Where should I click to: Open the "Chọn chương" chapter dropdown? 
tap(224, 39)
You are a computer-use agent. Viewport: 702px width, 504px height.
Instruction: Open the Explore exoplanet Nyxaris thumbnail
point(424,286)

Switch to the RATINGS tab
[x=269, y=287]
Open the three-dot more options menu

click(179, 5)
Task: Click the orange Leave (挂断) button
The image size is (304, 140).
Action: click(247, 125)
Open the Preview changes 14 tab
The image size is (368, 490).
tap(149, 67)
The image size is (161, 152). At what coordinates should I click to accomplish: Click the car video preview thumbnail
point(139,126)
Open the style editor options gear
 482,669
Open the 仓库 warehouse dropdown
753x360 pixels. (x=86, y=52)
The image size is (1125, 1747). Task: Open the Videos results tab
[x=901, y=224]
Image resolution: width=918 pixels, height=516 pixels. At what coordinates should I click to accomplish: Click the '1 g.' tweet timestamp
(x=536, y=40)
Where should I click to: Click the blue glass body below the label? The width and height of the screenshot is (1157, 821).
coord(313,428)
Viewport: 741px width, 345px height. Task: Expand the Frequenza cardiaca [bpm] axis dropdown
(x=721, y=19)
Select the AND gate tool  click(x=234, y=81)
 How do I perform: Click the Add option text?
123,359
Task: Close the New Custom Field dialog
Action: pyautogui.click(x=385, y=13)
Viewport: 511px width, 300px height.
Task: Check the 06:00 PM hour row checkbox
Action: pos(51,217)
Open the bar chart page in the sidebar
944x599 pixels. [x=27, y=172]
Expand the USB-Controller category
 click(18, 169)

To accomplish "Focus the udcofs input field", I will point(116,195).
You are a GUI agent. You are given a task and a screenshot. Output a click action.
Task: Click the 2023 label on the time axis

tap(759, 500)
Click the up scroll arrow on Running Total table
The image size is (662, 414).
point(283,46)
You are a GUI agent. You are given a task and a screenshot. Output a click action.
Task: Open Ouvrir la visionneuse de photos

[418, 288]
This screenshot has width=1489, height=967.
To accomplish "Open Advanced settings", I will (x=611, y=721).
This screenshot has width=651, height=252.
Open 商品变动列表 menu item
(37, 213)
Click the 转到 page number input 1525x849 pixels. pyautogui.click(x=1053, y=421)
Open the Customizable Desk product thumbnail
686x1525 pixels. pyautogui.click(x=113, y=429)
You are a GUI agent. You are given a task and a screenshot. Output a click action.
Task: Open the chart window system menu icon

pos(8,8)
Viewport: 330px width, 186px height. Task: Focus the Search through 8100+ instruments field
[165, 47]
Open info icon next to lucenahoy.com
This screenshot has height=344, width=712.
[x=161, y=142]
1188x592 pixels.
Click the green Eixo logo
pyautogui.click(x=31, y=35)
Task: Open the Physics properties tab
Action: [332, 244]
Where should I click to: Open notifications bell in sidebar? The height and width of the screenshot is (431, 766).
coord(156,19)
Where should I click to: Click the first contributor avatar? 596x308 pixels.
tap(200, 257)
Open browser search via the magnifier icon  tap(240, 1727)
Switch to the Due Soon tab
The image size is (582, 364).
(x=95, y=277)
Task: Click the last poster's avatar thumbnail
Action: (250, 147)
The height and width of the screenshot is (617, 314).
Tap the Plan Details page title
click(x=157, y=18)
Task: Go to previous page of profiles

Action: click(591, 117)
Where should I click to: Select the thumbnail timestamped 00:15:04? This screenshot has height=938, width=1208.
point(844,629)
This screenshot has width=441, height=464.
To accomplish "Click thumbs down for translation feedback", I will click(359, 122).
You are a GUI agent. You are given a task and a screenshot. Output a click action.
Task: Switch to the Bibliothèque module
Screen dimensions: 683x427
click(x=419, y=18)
++++++
### Exercise objective:
Scan the data, and report each line that uses the word "will".

### Written solution:
To accomplish "Focus the udcofs input field", I will point(116,195).
To accomplish "Open Advanced settings", I will (x=611, y=721).
To accomplish "Click thumbs down for translation feedback", I will click(359, 122).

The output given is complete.